§ Work request
Using the data below, output a verbatim copy of the lines between the one holding "Instruction: Expand dropdown" and the one holding "Screen dimensions: 800x548", inclusive, without any pictures.

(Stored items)
______

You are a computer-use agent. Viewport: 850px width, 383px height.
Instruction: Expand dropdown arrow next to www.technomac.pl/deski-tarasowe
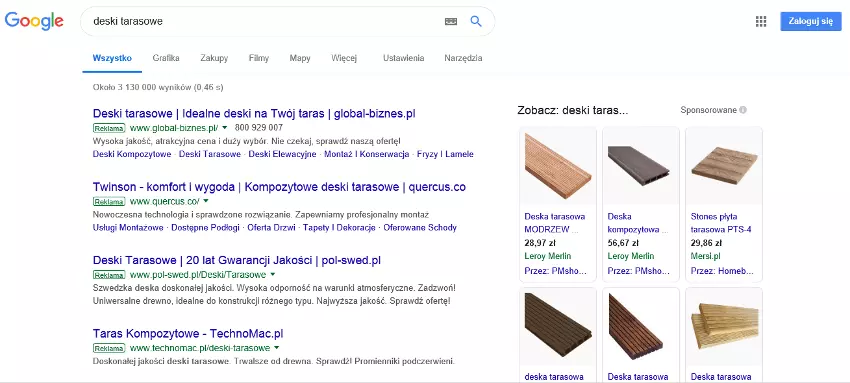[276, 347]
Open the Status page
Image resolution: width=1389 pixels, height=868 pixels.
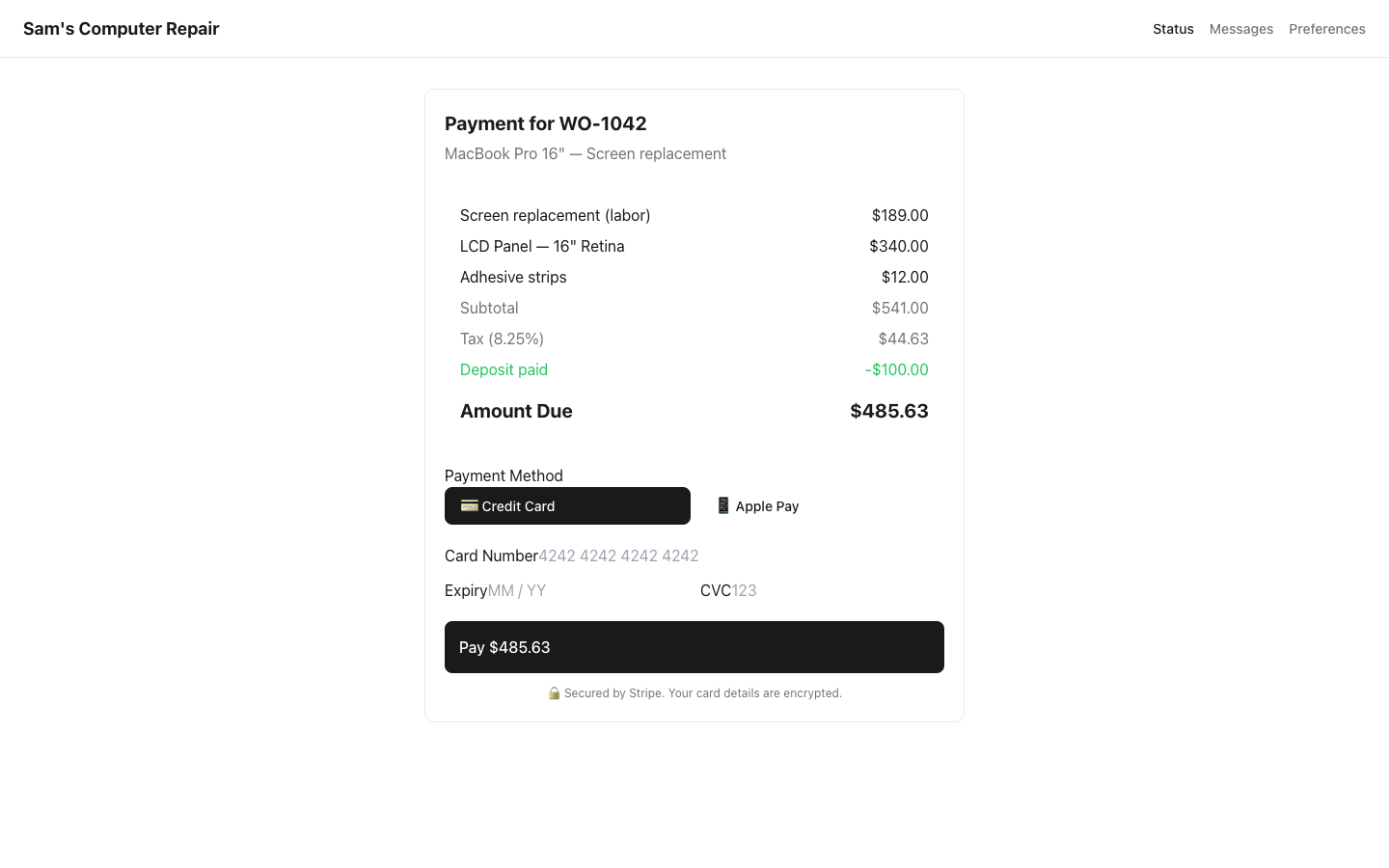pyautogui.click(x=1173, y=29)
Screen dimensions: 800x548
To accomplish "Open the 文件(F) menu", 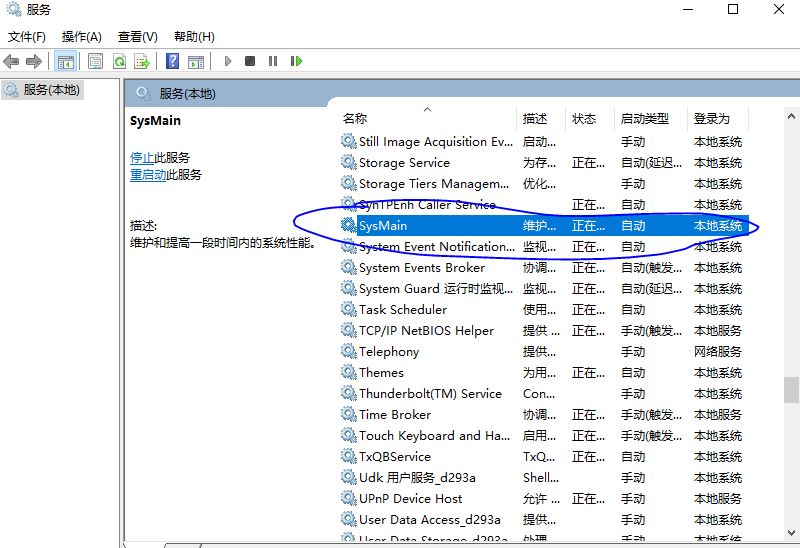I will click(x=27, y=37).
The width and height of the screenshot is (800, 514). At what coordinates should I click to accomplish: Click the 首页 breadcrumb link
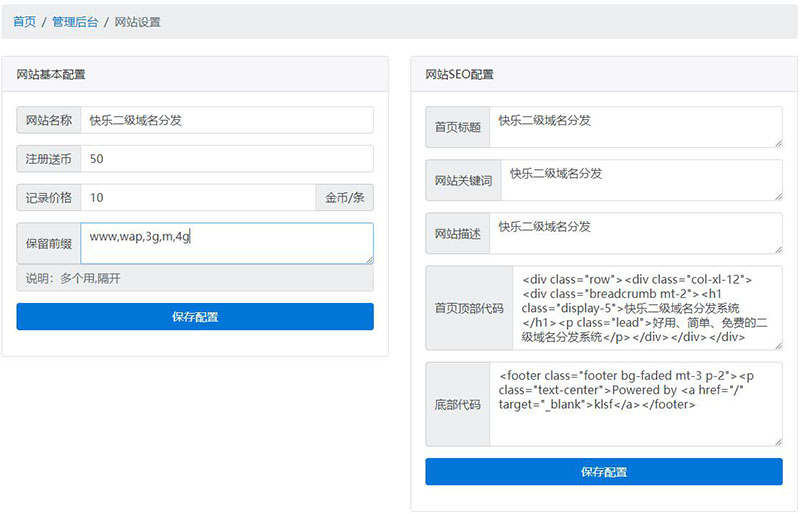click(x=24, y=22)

______

§ Final answer
Instruction: Expand dropdown arrow next to www.technomac.pl/deski-tarasowe
[276, 347]
Open the Status page
Image resolution: width=1389 pixels, height=868 pixels.
pyautogui.click(x=1173, y=29)
Screen dimensions: 800x548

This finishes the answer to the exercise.